Une fenêtre sur l’actualité quotidienne de tous les événements évoquant directement ou indirectement le tabac
22 Oct 2019 | Profession
 

Après 1,1 milliard d’euros supplémentaires l’an passé, la « trajectoire fiscal sur le tabac » va rapporter 450 millions d’euros de plus à l’État, cette année et l’année prochaine.

L’ensemble des recettes fiscales liées au tabac atteindront au total près de 16 milliards d’euros, fin 2020, selon une analyse de Mathieu Pechberty (voir Lmdt des 16 et 9 janvier) sur BFM Business.

•• « Jamais le tabac n’aura rapporté autant d’argent à l’État » … Depuis le politique de hausse de prix engagée en 2018 (un euro par an pour atteindre 10 euros en 2020) – les ventes ont baissé de 9% en volume en 2018 – si l’effet sur la consommation est difficile à mesurer, les conséquences sur les recettes fiscales sont déjà bien connues et largement rentables pour l’État.

•• Selon les prévisions de la Commission des comptes de la Sécurité sociale, publiées il y a quelques jours, les taxes spécifiques sur les cigarettes vont ainsi augmenter de 1,7 milliard d’euros entre 2017 et 2020, passant de 11,87 à 13,58 milliards d’euros.
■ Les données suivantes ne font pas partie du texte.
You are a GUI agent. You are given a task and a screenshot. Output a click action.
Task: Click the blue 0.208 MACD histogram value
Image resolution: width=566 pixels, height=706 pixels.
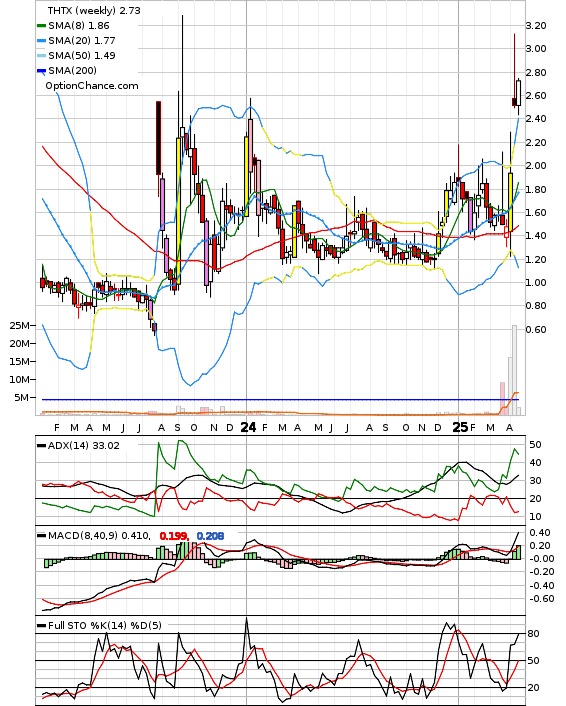(x=210, y=536)
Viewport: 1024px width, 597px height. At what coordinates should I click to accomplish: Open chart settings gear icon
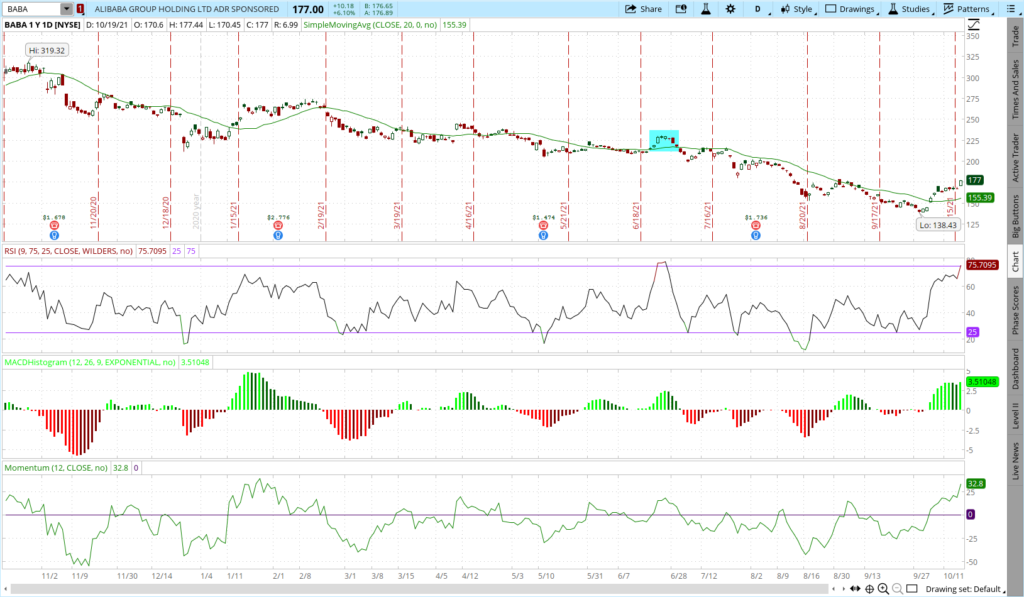coord(730,8)
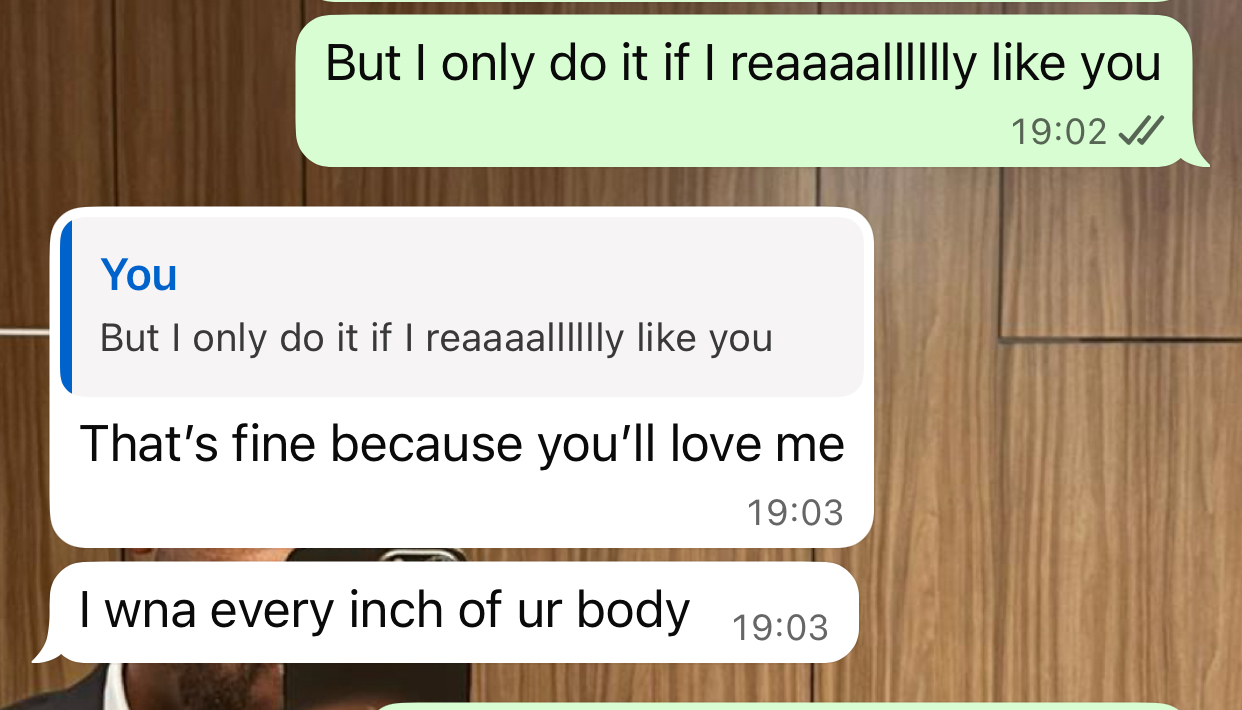Click the double-check read receipt icon
The width and height of the screenshot is (1242, 710).
tap(1140, 130)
En ajoutant la TVA (taux de 16,64 %), le gain fiscal atteint 2 milliards d’euros.

Au total, l’ensemble des recettes fiscales (TVA comprise), liées aux ventes de tabac, frôleront les 16 milliards d’euros fin 2020.

Commencées en 2018, les augmentations de prix avaient déjà permis à l’État d’encaisser 1,1 milliard d’euros supplémentaires l’an passé. Dans ses comptes, la Sécu, qui bénéficie de ces précieuses recettes pour son budget, évalue donc qu’elles progresseront de nouveau de 450 millions d’euros cette année, puis en 2020, pour atteindre ce total de 2 milliards d’euros.

•• Le gouvernement d’Édouard Philippe bat ainsi le record de François Fillon qui avait, entre 2009 et 2011, engrangé 1,3 milliard d’euros de taxes supplémentaires. À chaque fois, la même recette : des petites hausses de prix calibrées, entre 20 et 50 centimes, qui rapportent bien davantage que ne coûte le recul des ventes.

Le 1er novembre prochain, la martingale fiscale continuera avec une nouvelle hausse de 50 centimes, conclut Matthieu Pechberty (alors qu’on attend la publication de la liste des prix, ndlr).